提示:将第4条中的1修改为较高的数值(比如2),能在模型前期不稳定的情况下更快的找到食物。如果在前期遇到了小蛇怎么都吃不到食物,或者进入了死循环(一直直线行动),放弃吧,此时的小蛇找到了一条摆烂也能拿奖励的路线,请立即重新开始训练,当小蛇能吃到第一枚食物,就能打破僵局。
中期惩罚机制(Reward System):
- 如果蛇连续直线移动超过一定步数(这里是50步),则给予一个小的惩罚,即reward减去0.1,旨在鼓励蛇不要长时间保持直线移动。。

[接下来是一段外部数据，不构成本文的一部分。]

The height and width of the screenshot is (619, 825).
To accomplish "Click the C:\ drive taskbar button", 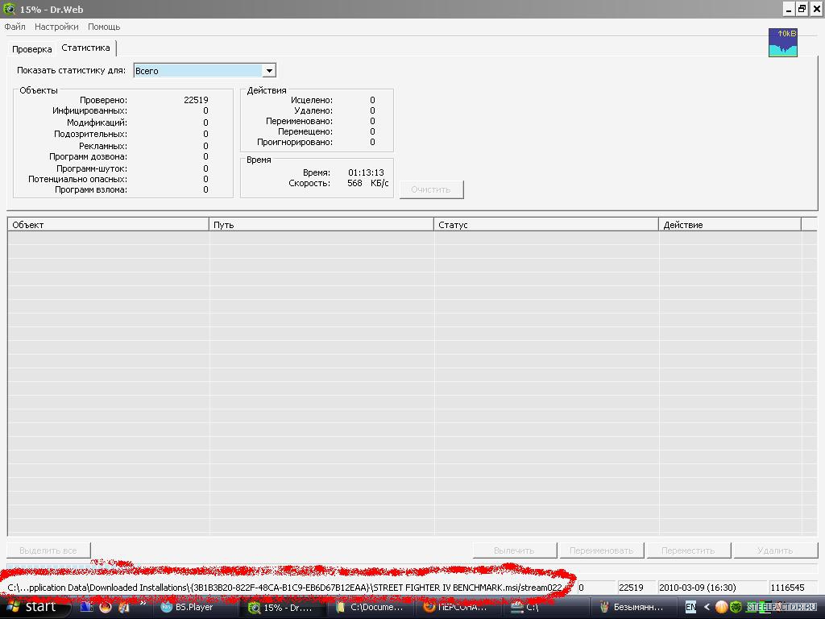I will tap(541, 607).
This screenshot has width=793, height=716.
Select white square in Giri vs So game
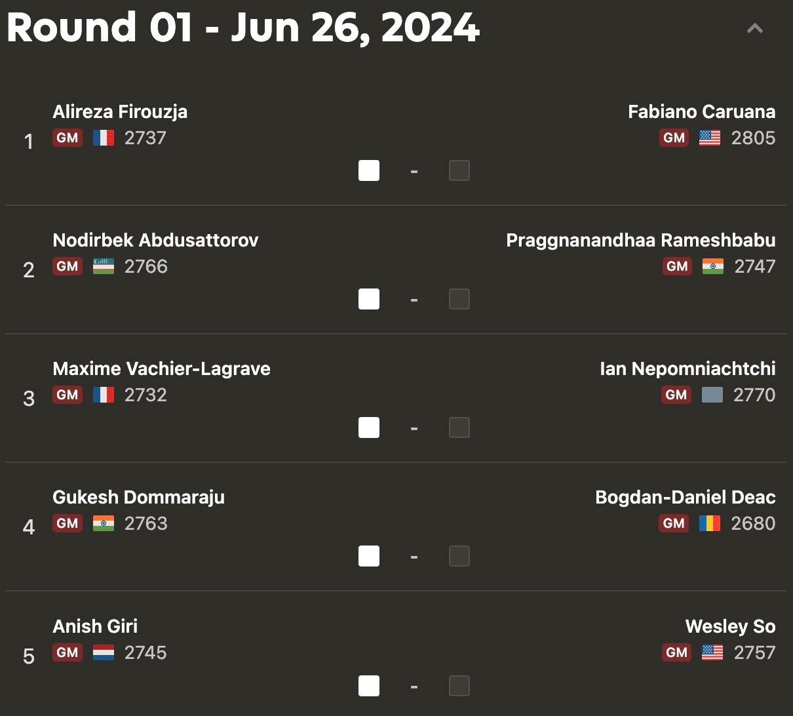[369, 686]
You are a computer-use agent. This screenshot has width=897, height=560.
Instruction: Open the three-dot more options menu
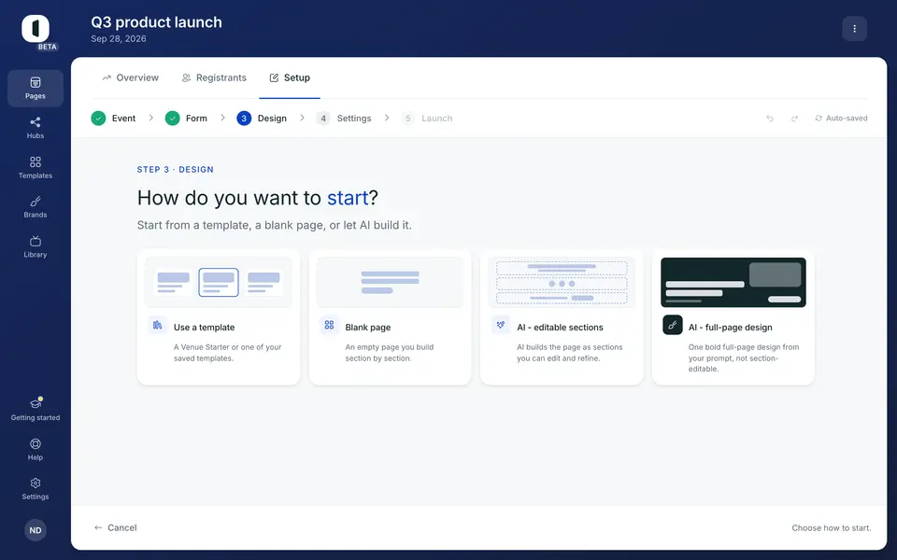[855, 29]
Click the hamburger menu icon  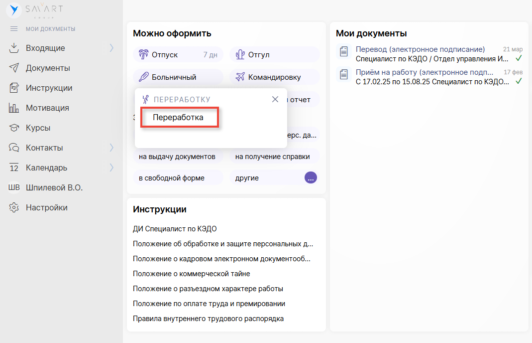click(14, 29)

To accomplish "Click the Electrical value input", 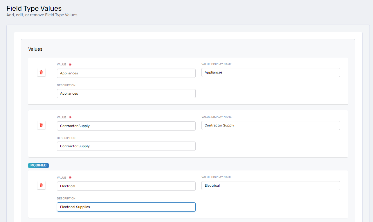I will coord(126,186).
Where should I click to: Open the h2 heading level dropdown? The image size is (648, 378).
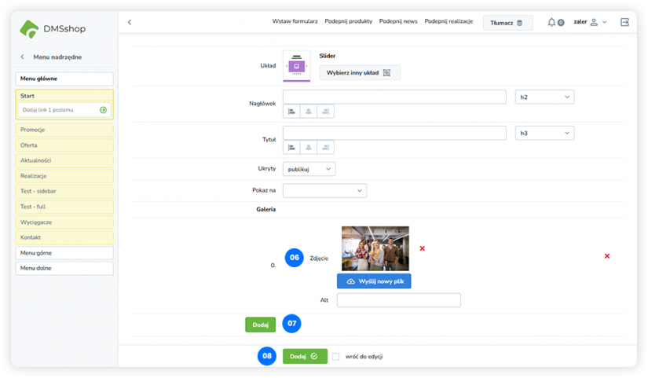click(x=544, y=97)
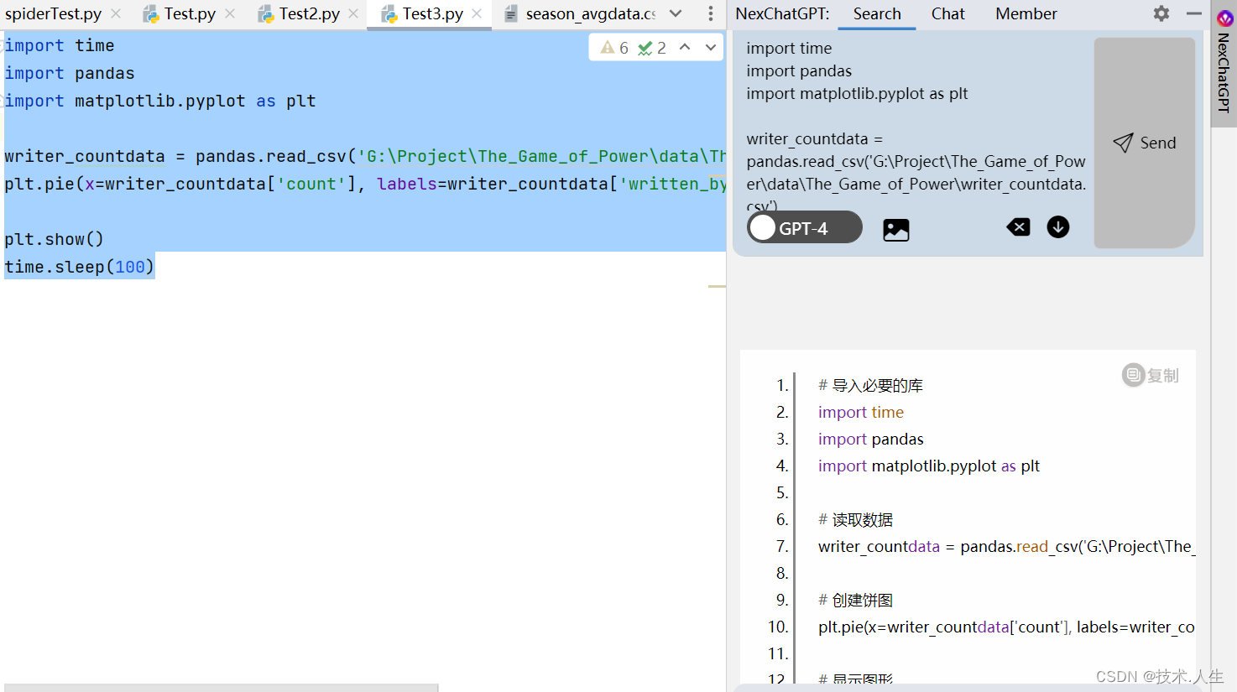Click the download arrow icon near GPT-4
This screenshot has height=692, width=1237.
click(1057, 227)
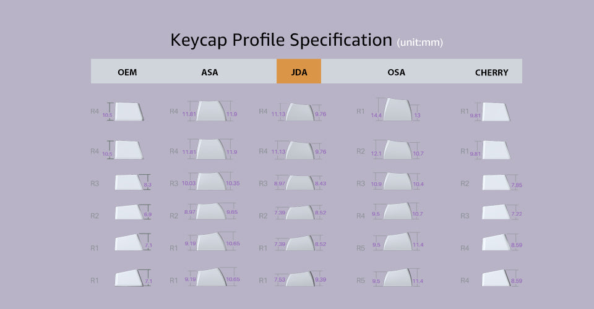Select the OSA R1 keycap labeled 14.4
Viewport: 594px width, 309px height.
(x=398, y=109)
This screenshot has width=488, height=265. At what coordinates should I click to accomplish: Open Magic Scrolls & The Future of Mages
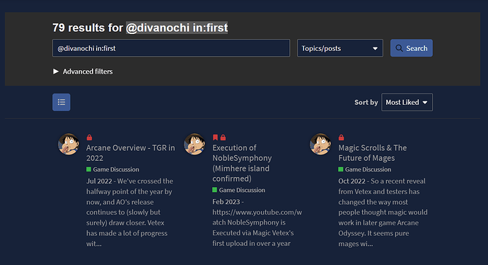point(373,153)
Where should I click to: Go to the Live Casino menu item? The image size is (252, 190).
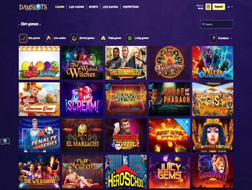76,7
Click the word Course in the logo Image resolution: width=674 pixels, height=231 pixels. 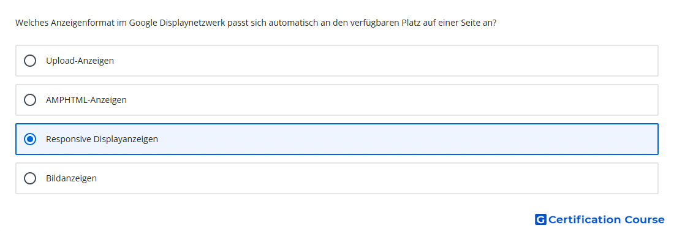click(645, 219)
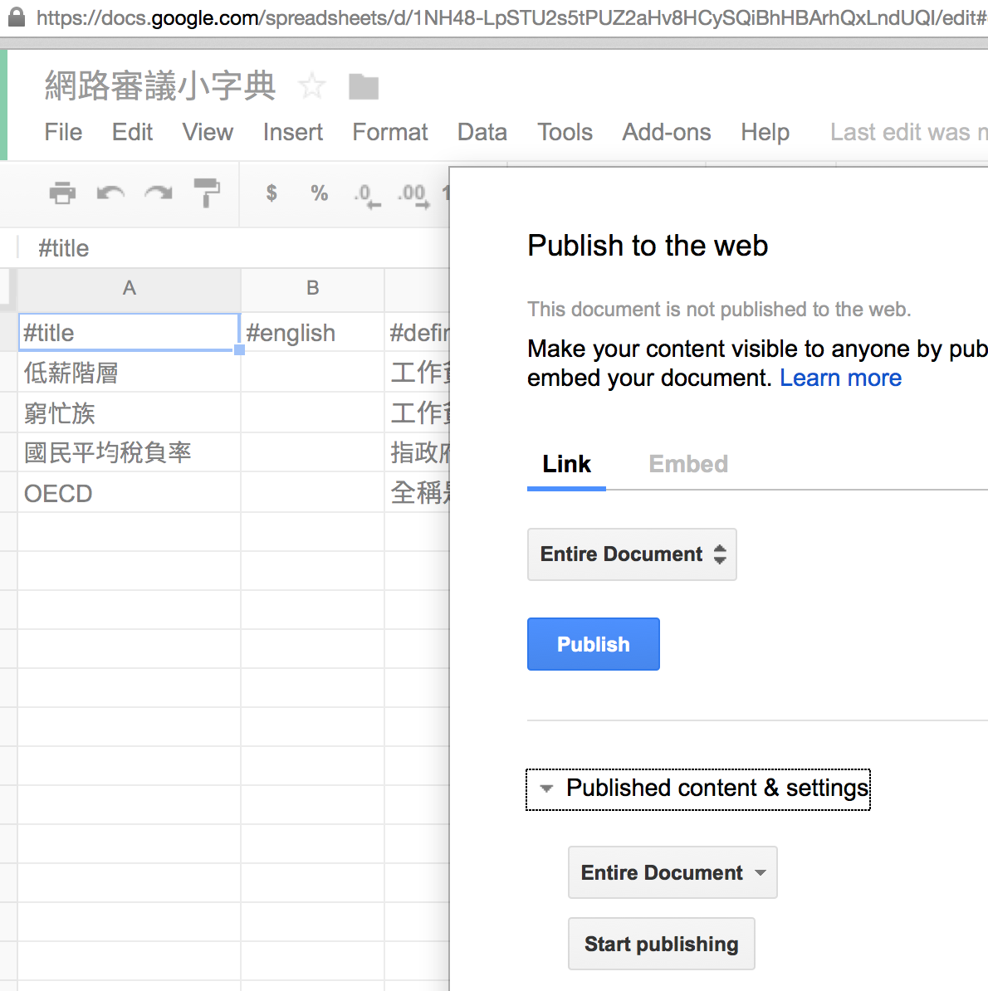Open the Format menu
Image resolution: width=988 pixels, height=991 pixels.
pyautogui.click(x=390, y=132)
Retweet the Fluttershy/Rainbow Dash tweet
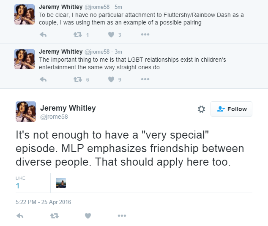This screenshot has height=226, width=268. coord(77,35)
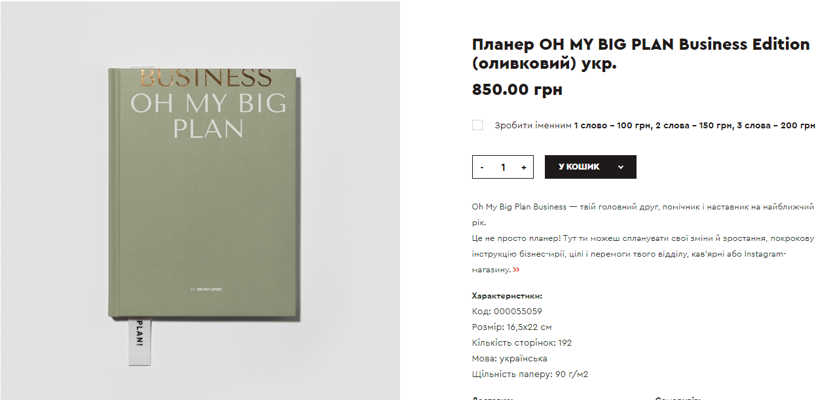Click the white 'PLAN!' bookmark ribbon on photo
Image resolution: width=833 pixels, height=400 pixels.
click(x=140, y=341)
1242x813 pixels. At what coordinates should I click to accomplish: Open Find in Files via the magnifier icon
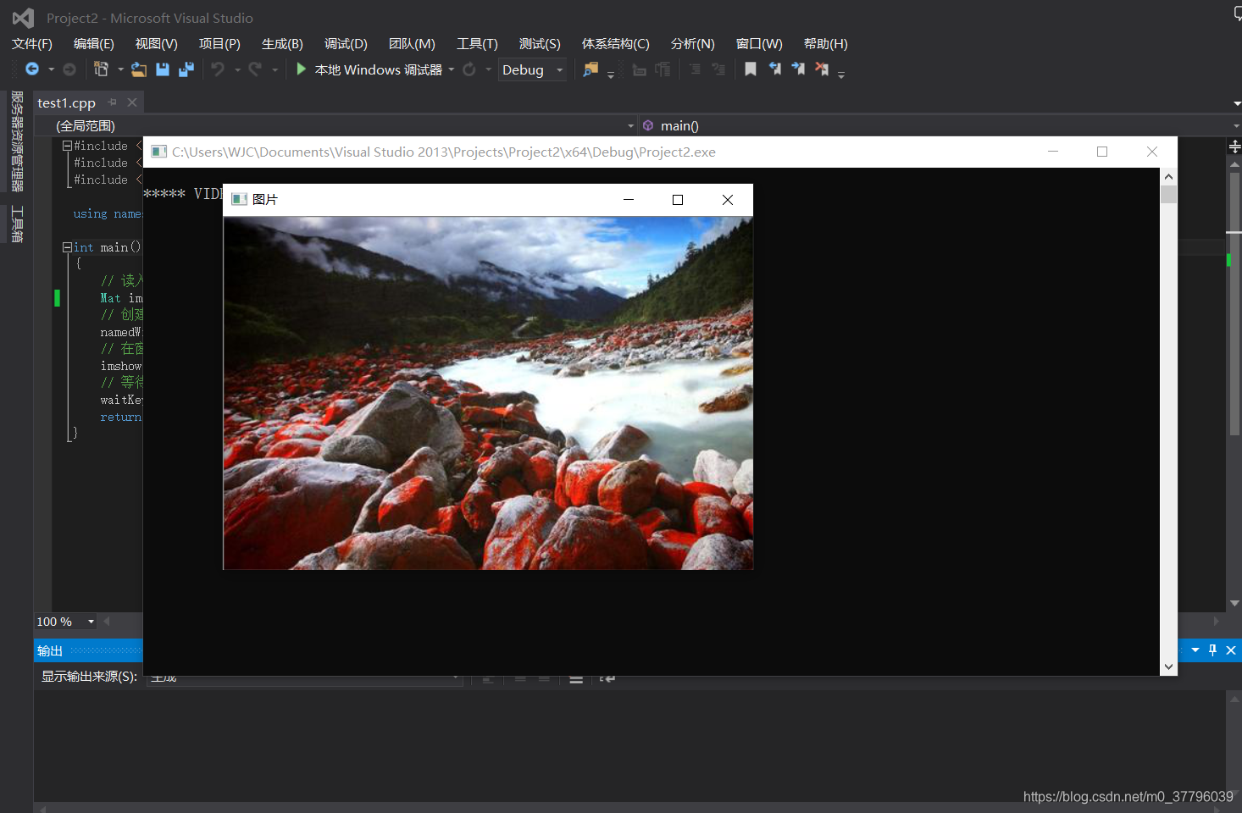[x=591, y=69]
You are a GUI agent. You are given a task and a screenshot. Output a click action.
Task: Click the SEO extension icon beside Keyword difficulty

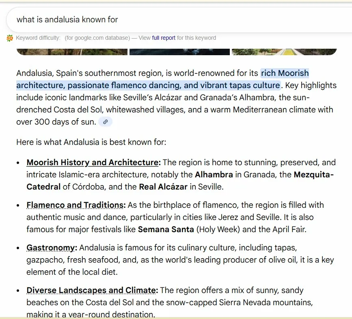click(x=10, y=38)
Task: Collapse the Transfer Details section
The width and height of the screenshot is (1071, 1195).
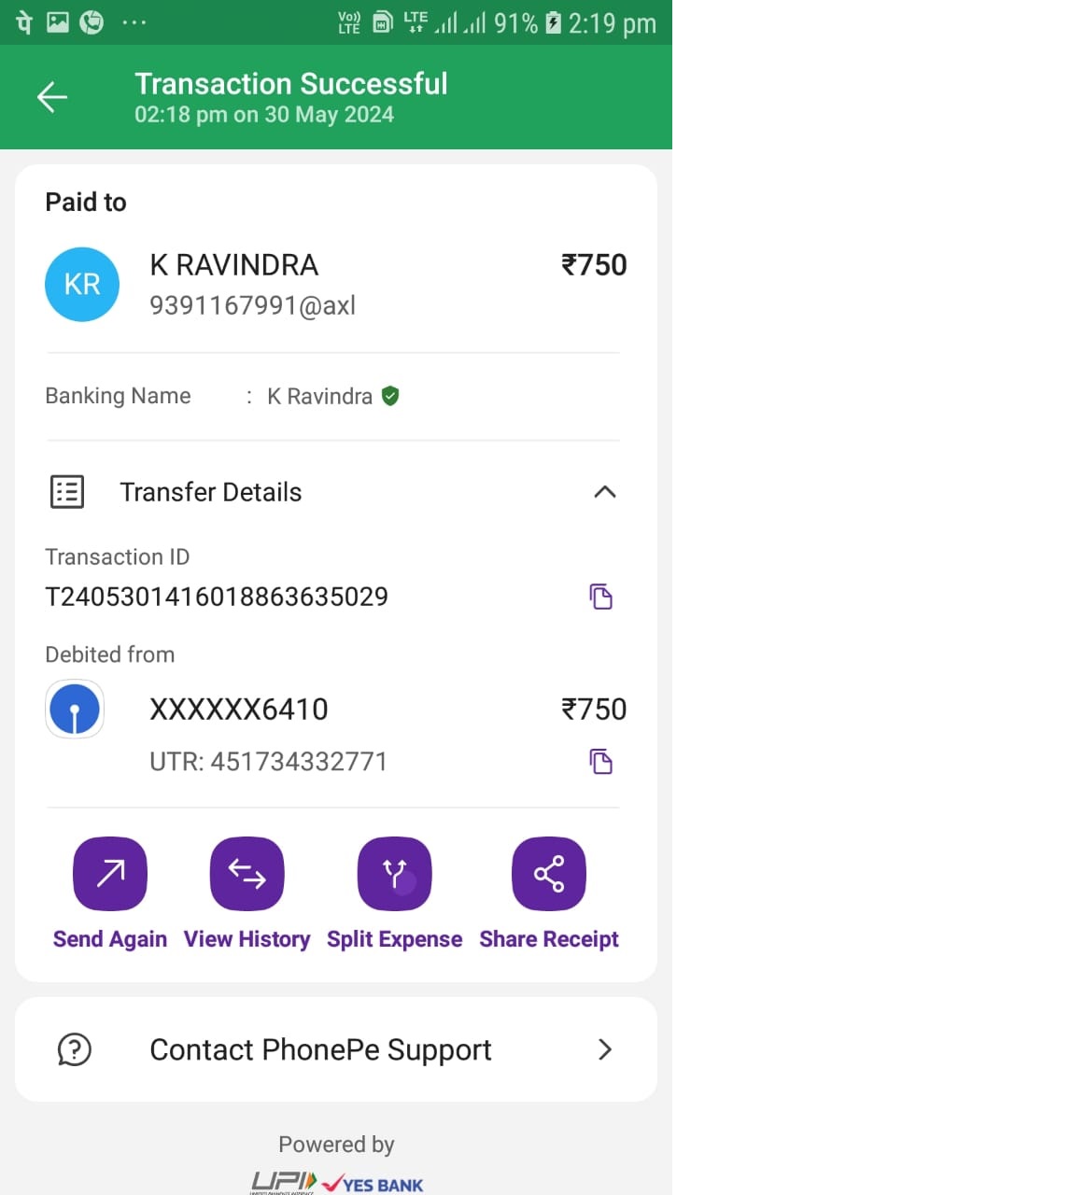Action: 605,492
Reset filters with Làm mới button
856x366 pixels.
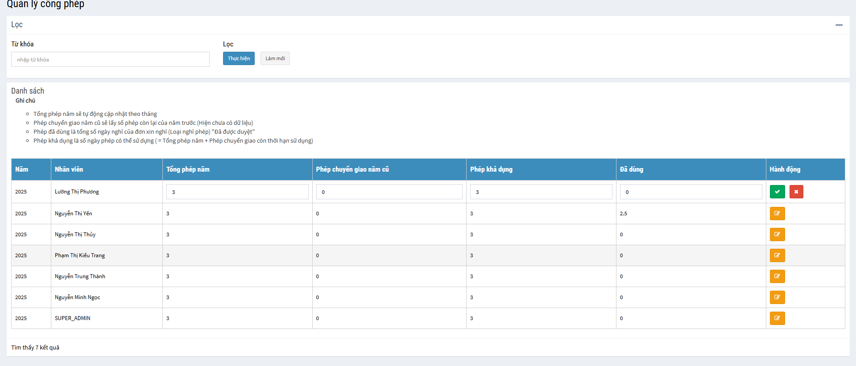click(x=275, y=58)
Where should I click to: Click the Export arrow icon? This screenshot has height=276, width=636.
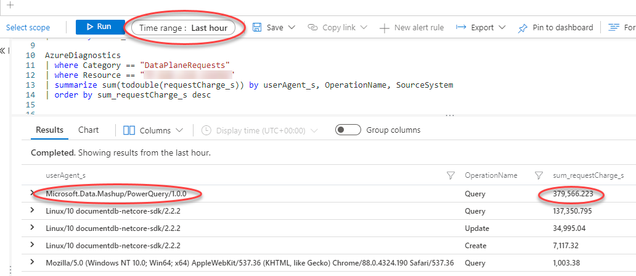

- 如果蛇碰撞到自身的身体,则给予一个较大的负向奖励,即reward减去20,表示碰撞到自身是一个严重的错误。
- 如果蛇吃到食物,则给予一个较大的正向奖励,即reward加上10,表示吃到食物是一个良好的行为。
- 如果蛇离食物更近了(下一步的距离比当前步更近),则给予一个较小的正向奖励,即reward加上 2-(300-distances_2)/300 ,表示靠近食物是一个好的策略。
- 其他情况下,给予一个小的负向奖励,即reward减去0.1,旨在鼓励蛇尽量避免与自身碰撞和离食物较远。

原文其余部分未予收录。